Task directions: In the business valuation guide, what cash flow multiple did the median small business sell for in Q1 2026?

Document section:
Last updated: June 2026
What Is My Business Worth? SDE & EBITDA Multiples by Industry (2026)
Reviewed by the Regalis Capital acquisitions team. Last updated June 2026.
Valuing a small business is not guesswork, and it is not the round number an owner has in their head. It is a math problem with two inputs: a real cash flow figure and a multiple the market is paying for businesses like yours. This guide gives you both, using closed-transaction data and per-industry multiples, then shows you the worked math so you can run your own number before you ever talk to a broker or a lender.
What Is My Business Actually Worth in 2026?
In Q1 2026, the median small business sold for $350,000 on $165,256 of median cash flow, which works out to a 2.7x cash flow multiple (BizBuySell Insight Report, Q1 2026). That is the single most useful benchmark for a sub-$1M Main Street business: take the business's real annual cash flow and multiply by a number, usually between 2 and 6, set by the industry and the quality of the earnings.

[Records]

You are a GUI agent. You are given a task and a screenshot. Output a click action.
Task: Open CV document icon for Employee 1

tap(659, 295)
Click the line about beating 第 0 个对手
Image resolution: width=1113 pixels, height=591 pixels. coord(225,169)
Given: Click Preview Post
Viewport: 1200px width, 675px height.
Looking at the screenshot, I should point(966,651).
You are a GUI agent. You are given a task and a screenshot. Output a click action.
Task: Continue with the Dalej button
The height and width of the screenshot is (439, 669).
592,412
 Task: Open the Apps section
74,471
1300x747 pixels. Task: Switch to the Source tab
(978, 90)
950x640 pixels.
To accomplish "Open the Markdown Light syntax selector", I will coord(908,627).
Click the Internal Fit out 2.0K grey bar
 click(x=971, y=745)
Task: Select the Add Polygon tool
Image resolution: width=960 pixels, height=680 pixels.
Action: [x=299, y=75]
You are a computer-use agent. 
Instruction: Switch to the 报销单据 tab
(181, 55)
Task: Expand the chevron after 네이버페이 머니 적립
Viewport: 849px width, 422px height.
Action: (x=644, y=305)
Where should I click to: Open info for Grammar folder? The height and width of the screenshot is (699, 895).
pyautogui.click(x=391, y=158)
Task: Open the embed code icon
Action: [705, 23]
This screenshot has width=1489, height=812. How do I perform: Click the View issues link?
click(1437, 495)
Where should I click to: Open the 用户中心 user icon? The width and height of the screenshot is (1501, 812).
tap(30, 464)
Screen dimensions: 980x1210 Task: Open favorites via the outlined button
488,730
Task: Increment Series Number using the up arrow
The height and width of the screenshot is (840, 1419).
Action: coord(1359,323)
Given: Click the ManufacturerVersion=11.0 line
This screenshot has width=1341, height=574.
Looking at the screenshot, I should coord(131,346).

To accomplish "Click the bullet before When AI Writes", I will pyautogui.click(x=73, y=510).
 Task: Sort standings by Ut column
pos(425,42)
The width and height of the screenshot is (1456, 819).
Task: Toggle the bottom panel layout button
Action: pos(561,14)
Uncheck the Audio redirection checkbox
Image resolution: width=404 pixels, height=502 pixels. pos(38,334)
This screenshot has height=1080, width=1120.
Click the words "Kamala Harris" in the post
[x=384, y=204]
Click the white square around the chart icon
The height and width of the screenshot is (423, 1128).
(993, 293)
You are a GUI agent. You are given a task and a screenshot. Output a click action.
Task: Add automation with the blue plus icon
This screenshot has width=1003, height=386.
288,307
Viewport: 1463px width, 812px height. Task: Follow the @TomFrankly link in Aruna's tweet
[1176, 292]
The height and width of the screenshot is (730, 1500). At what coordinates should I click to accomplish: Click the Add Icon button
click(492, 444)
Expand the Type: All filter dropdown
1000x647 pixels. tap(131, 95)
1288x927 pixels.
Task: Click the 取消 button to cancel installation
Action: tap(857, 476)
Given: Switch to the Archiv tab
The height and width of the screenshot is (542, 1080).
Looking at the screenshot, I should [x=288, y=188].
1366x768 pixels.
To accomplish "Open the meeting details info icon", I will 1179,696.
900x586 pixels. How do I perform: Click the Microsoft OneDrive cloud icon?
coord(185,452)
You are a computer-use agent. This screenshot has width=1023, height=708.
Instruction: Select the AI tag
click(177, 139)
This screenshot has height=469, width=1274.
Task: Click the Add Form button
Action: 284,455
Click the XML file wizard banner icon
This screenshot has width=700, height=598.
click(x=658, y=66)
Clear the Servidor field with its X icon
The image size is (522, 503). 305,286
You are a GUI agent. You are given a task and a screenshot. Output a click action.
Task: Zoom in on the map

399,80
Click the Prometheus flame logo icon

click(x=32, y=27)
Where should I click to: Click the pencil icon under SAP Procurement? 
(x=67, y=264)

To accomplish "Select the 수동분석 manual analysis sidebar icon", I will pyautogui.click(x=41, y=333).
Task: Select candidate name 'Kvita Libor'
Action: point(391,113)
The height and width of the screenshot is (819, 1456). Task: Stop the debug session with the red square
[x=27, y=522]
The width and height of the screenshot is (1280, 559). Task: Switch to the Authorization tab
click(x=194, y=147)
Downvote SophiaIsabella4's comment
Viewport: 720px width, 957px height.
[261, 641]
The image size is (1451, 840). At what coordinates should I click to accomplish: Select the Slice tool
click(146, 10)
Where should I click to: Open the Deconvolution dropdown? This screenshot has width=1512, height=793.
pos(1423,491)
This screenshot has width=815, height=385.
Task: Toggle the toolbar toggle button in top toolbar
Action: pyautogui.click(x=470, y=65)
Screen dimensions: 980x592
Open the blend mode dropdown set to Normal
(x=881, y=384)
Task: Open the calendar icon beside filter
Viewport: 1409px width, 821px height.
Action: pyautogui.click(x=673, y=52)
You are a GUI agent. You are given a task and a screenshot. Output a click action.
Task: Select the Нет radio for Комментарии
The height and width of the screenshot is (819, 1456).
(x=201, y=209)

Result for this exercise: 2.7x